# mindrl
**Repository Path**: digitdance/mindrl
## Basic Information
- **Project Name**: mindrl
- **Description**: MindSpore Reinforcement是一个开源的强化学习框架,支持使用强化学习算法对agent进行分布式训练。
- **Primary Language**: Unknown
- **License**: Apache-2.0
- **Default Branch**: master
- **Homepage**: None
- **GVP Project**: No
## Statistics
- **Stars**: 0
- **Forks**: 3
- **Created**: 2025-07-11
- **Last Updated**: 2025-07-11
## Categories & Tags
**Categories**: Uncategorized
**Tags**: None
## README
# MindSpore Reinforcement
[查看中文](./README_CN.md)
[](https://pypi.org/project/mindspore-rl/) [](https://github.com/mindspore-ai/reinforcement/blob/master/LICENSE) [](https://github.com/mindspore-lab/mindrl/pulls)
- [MindSpore Reinforcement](#mindspore-reinforcement)
- [Overview](#overview)
- [Installation](#installation)
- [Version dependency](#version-dependency)
- [Installing from pip command](#installing-from-pip-command)
- [Installing from source code](#installing-from-source-code)
- [Verification](#verification)
- [Quick Start](#quick-start)
- [Features](#features)
- [Algorithm](#algorithm)
- [Environment](#environment)
- [ReplayBuffer](#replaybuffer)
- [Future Roadmap](#future-roadmap)
- [Community](#community)
- [Governance](#governance)
- [Communication](#communication)
- [Contributions](#contributions)
- [License](#license)

▸ RECORDED DATA
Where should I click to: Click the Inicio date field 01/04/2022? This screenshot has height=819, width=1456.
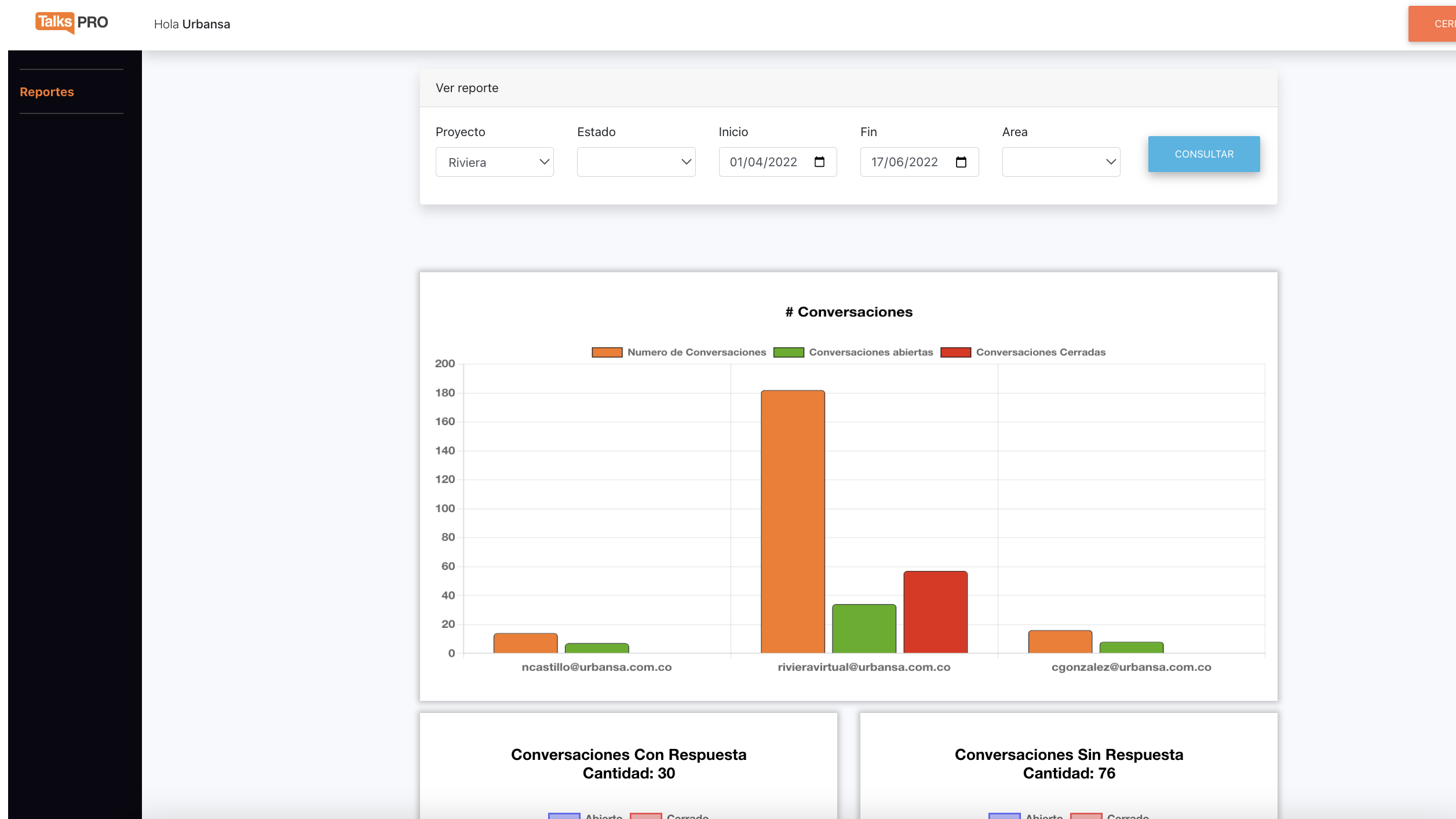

▸ EXERCISE REQUIREMENTS
(a) Reproduce the mindrl repository page word for word from "- [Overview](#overview)" to "- [Community](#community)".
(b) Write what comes next on the mindrl repository page, picking up after its final line.

▸ TASK-BY-TASK OUTPUTS
(a)
- [Overview](#overview)
- [Installation](#installation)
- [Version dependency](#version-dependency)
- [Installing from pip command](#installing-from-pip-command)
- [Installing from source code](#installing-from-source-code)
- [Verification](#verification)
- [Quick Start](#quick-start)
- [Features](#features)
- [Algorithm](#algorithm)
- [Environment](#environment)
- [ReplayBuffer](#replaybuffer)
- [Future Roadmap](#future-roadmap)
- [Community](#community)

(b)
## Overview
MindSpore Reinforcement is an open-source reinforcement learning framework that supports the **distributed training** of agents using reinforcement learning algorithms. MindSpore Reinforcement offers a **clean API abstraction** for writing reinforcement learning algorithms, which decouples the algorithm from deployment and execution considerations, including the use of accelerators, the level of parallelism and the distribution of computation across a cluster of workers. MindSpore Reinforcement translates the reinforcement learning algorithm into a series of compiled **computational graphs**, which are then run efficiently by the MindSpore framework on CPUs, GPUs and Ascend AI processors. Its architecture is shown below:

## Installation
MindSpore Reinforcement depends on the MindSpore training and inference framework. Therefore, please first install [MindSpore](https://www.mindspore.cn/install/en) following the instruction on the official website, then install MindSpore Reinforcement. You can install from `pip` or source code.
### Version dependency
Due the dependency between MindSpore Reinforcement and MindSpore, please follow the table below and install the corresponding MindSpore verision from [MindSpore download page](https://www.mindspore.cn/versions/en).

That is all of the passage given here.